Step-By-Step Instructions
Alright, let’s get cooking! It’s super simple, I promise.
- First, boil your potatoes until they’re nice and tender – about 15-20 minutes. Once they’re cooked, drain them and let them cool completely.
- Once cool enough to handle, coarsely grate the potatoes. Don’t worry about making them perfectly uniform, a little texture is good!
- Now, grate the halloumi cheese separately. You can use a box grater for this.
- In a large bowl, combine the grated potatoes, halloumi, cornflour, salt, and pepper. Get in there with your hands and mix everything really thoroughly. This is important to make sure the cornflour is evenly distributed.
- Time to shape the mixture! Take a spoonful of the mixture and roll it into a small ball, about 2-3cm in diameter. Repeat until all the mixture is used.
- Preheat your air fryer to 200°C (390°F). Lightly brush the potato balls with olive oil – this helps them get extra crispy.
- Arrange the balls in a single layer in the air fryer basket, making sure they aren’t overcrowded. Cook for 12-15 minutes, shaking the basket halfway through, until they’re golden brown and crispy.
Expert Tips
A few little things I’ve learned along the way…
- Don’t skip the cooling step for the potatoes! Warm potatoes will make the mixture too sticky.
- If the mixture feels too wet, add a little more cornflour, one teaspoon at a time.

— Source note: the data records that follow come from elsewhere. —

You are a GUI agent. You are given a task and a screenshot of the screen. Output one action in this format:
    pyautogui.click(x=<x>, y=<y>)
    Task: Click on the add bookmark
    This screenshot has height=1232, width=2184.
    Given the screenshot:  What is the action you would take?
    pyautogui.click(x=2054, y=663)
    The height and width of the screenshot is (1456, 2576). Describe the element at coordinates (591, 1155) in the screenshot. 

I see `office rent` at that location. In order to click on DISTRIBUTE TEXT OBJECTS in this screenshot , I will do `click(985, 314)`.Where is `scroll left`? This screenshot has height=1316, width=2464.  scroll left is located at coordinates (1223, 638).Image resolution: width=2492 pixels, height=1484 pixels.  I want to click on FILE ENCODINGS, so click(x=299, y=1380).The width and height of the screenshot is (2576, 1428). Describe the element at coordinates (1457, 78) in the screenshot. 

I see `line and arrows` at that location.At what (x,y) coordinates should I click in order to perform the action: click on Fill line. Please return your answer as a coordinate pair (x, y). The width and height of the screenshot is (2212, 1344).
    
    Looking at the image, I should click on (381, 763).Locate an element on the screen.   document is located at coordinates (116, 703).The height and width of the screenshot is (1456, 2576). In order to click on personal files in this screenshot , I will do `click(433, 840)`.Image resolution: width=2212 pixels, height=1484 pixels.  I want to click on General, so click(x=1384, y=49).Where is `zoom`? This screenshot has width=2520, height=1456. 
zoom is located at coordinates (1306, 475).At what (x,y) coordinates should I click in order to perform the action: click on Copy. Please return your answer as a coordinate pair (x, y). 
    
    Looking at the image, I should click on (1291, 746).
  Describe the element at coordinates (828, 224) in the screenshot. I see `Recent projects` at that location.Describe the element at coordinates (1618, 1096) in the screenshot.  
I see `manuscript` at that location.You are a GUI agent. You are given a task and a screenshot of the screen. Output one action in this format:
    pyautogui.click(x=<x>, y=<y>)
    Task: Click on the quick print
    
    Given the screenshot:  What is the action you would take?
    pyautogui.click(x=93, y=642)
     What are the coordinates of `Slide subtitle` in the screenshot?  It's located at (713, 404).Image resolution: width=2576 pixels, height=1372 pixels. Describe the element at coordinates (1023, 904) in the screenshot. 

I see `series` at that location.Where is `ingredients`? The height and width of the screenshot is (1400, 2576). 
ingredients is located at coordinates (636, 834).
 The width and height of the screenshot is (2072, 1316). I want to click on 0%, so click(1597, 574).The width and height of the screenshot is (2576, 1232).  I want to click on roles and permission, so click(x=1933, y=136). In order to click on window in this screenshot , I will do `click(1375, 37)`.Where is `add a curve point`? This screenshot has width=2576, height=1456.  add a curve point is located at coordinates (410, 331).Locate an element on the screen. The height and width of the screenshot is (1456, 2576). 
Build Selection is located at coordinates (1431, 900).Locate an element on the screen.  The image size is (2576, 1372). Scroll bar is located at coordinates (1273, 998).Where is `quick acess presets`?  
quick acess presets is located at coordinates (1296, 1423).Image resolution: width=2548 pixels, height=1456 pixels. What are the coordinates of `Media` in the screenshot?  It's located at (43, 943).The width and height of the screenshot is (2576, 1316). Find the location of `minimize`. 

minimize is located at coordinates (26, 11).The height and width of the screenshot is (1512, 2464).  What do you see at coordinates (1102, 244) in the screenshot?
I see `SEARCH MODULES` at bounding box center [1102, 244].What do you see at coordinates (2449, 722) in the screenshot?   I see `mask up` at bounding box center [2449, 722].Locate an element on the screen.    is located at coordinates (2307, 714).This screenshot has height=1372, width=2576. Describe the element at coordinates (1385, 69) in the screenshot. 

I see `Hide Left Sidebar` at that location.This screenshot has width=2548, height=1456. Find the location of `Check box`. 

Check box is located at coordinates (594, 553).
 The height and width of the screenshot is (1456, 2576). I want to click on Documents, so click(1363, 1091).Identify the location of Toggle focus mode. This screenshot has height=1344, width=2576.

- For extra crispy balls, you can spray them with a little olive oil spray halfway through cooking.
Variations
Want to switch things up? Here are a few ideas:
- Vegan Adaptation: Use a plant-based halloumi alternative! There are some great options available now that melt and crisp up beautifully.
- Gluten-Free: Double-check that your cornflour is certified gluten-free if you have dietary restrictions.
- Spice Level: Add a pinch of chili flakes to the mixture for a little kick. My friend, Priya, loves adding a dash of cayenne pepper too!
- Festival Adaptation: These are amazing served as a snack during Diwali or Holi. They’re a fun and flavourful addition to any celebration.
Serving Suggestions
These are best served hot, straight from the air fryer! I love to serve them with:
- Chili sauce
- Hot honey (a current obsession of mine!)
- Ketchup
- A cooling mint-coriander chutney
Storage Instructions
Leftovers? (If there are any!) You can store them in an airtight container in the fridge for up to 2 days. Reheat them in the air fryer for a few minutes to crisp them up again.
FAQs
Got questions? I’ve got answers!
- Can I make these ahead of time? You can definitely prepare the mixture ahead of time and store it in the fridge for a few hours. Just shape the balls right before you’re ready to cook them.
- Can I bake these instead of air frying? Yes, you can! Bake them in a preheated oven at 200°C (390°F) for about 20-25 minutes, flipping halfway through.
- What is the best way to prevent the balls from falling apart? Make sure you mix the ingredients really well and use enough cornflour to bind them. Also, handle the balls gently when shaping them.
- What dips pair best with Halloumi Potato Balls? Honestly, anything goes! But chili sauce, hot honey, and a cooling mint chutney are my top picks.
- Can I freeze these Halloumi Potato Balls? I wouldn’t recommend freezing them after they’ve been cooked, as the texture can change. However, you can freeze the unbaked balls on a baking sheet, then transfer them to a freezer bag once frozen. Cook them straight from frozen, adding a few extra minutes to the cooking time.